• [PAGE EXCERPT]

====

Next time we’ll focus less on discussion and more on code. We’ll look at DTO classes and the 4 main data shapes that will go into and come out of our BAL: DTO, List<DTO>, DataPage<DTO>, and String.

Next Post: Agile ADO.Net Persistence Layer Part 2: Use DTOs

Monday, December 28, 2009

How do you test CRUD methods? Just hit the database and be happy.

It’s time for a little programmer heresy. For the last few months I’ve been reevaluating all of my “best practices” and throwing out anything that creates friction. Friction is a term I’ve heard Jeff Atwood use fairly often. It’s a fuzzy term but I think I understand what he’s getting at. When you’re writing code and you’ve got some momentum going, any time you find yourself struggling against the persistence framework, any time you find yourself jumping through hoops to find that bit of code that’s throwing an error (and is probably called through reflection), any code that makes you scream inside but you have to write it to comply with some standard, pretty much anything that slows you down, that is friction. Sometimes friction is justified. Most of the time it isn’t.

Background

So I’ve been doing more and more unit testing lately. One thing that I run up against often is how to test persistence (Create Read Update Delete) methods. Below is a diagram of some persistence classes from an application I’m working on. The classes below handle persistence for my SubmittedBlogUrl entity. BlogService is the one stop shop that my application layer uses to do everything related to blogs. In Domain Driven Design parlance, the BlogService handles getting and saving data for all classes that are part of the Blog aggregate. Getting and saving BlogProfiles, BlogPosts, and SubmittedBlogUrls all takes place through the BlogService class. That doesn’t mean that BlogService contains all of the persistence logic though. I use a strategy pattern that delegates the actual Delete, Insert, Save, and Update methods to separate persister classes.

====

• [MATERIAL TO PROCESS]
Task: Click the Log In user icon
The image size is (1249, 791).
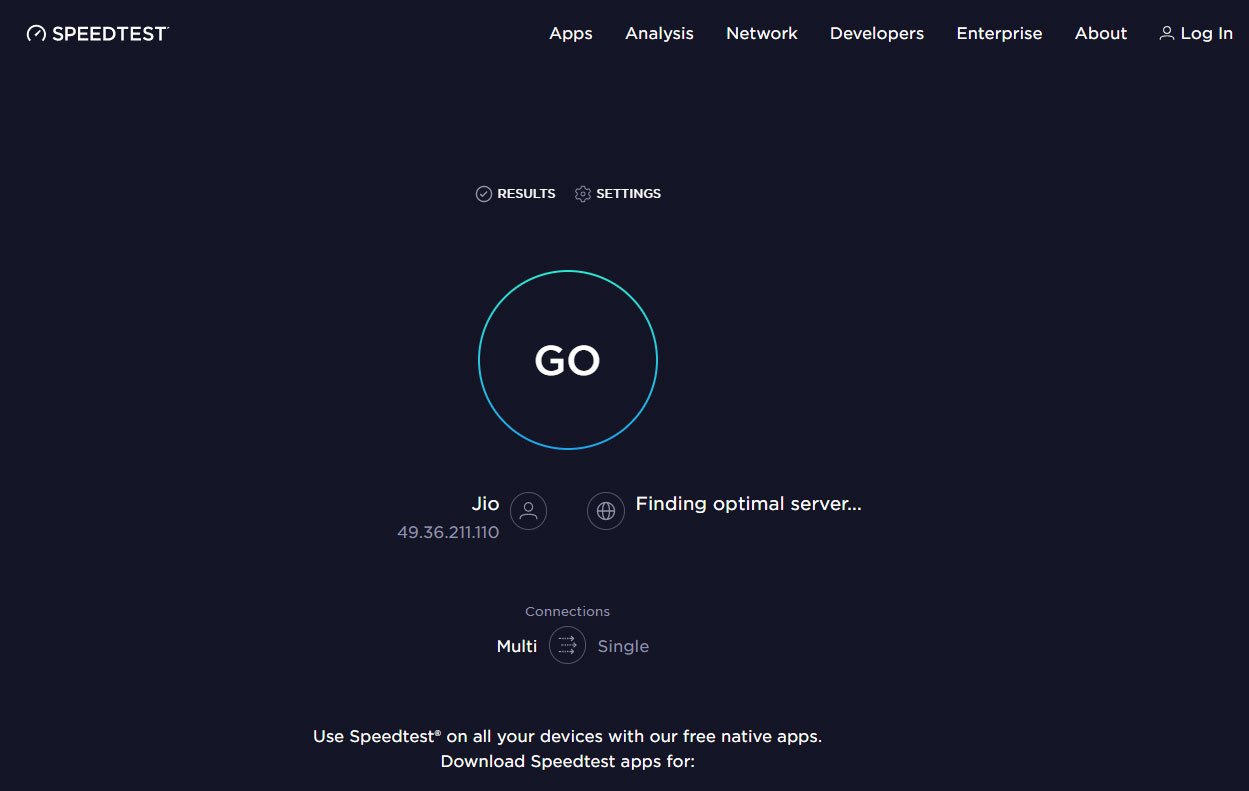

====

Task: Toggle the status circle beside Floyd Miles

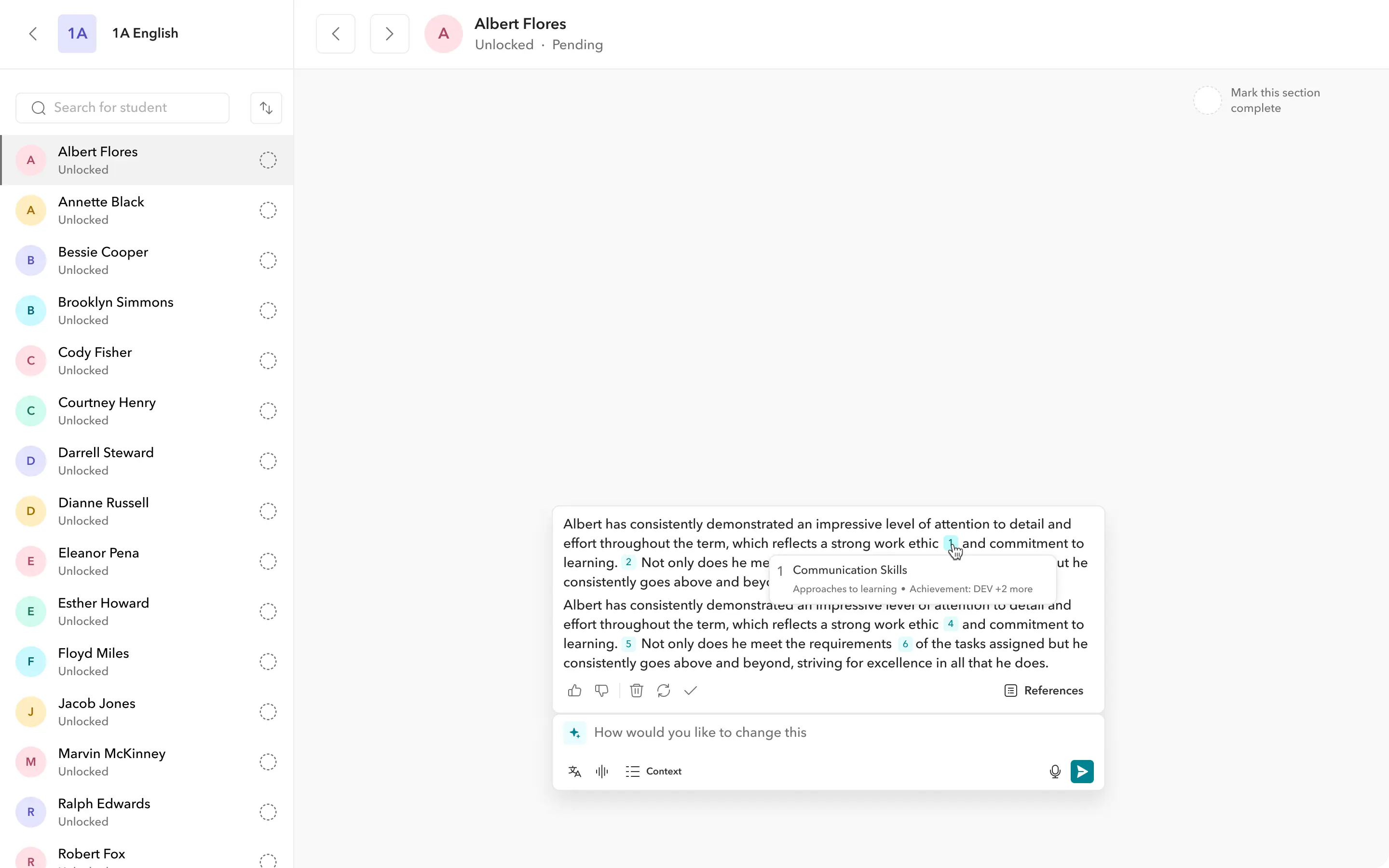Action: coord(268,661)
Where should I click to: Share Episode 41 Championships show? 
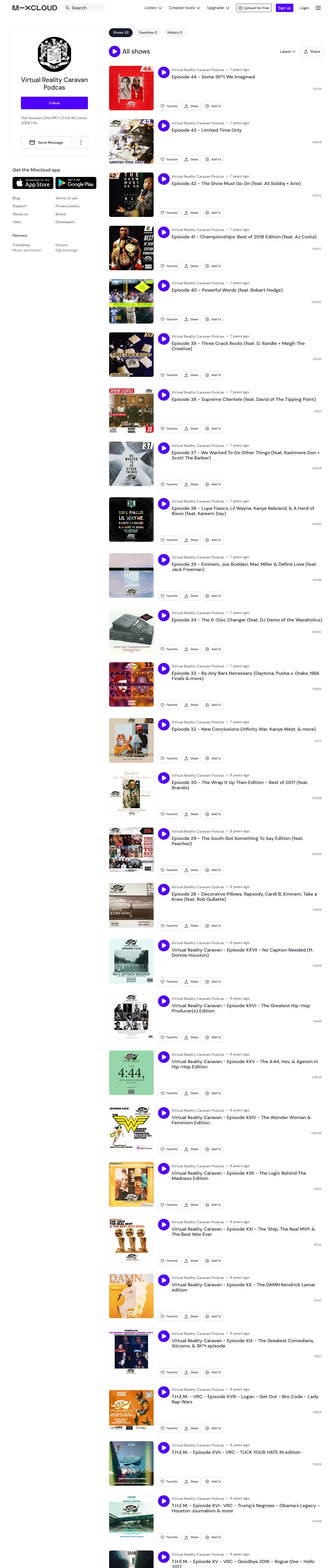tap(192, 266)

====

• [REQUIRED WORK]
(a) In the records, duplicate the part that opens with the line containing "Task: Click the Log In user icon" and closes with the line containing "The image size is (1249, 791).", including both of those lines.
(b) Go on with the blog post on testing CRUD methods, picking up after its last sentence.

• [ANSWERS TO EACH TASK]
(a)
Task: Click the Log In user icon
The image size is (1249, 791).

(b)
Now the code I want to test are the Delete, Insert, and Update methods in my SubmittedBlogUrlPersister class. The methods look like this.

public class SubmittedBlogUrlPersister
    {
 
        public void Save(SubmittedBlogUrl dto)
        {
            if (dto.Id == NullValues.NullInt)
            {
                Insert(dto);
            }
            else
            {
                Update(dto);
            }
        }
 
        public void Insert(SubmittedBlogUrl dto)
        {
            SqlRepository repository = new SqlRepository();
            string sql = @"INSERT INTO [dbo].[SubmittedBlogUrl]
                                ([SubmittedByUserGuid]
                                ,[SubmittedOnUtc]
                                ,[IpAddress]
                                ,[Status]
                                ,[BlogUrl])
                            VALUES
                                (@SubmittedByUserGuid
                                ,@SubmittedOnUtc
                                ,@IpAddress
                                ,@Status
                                ,@BlogUrl)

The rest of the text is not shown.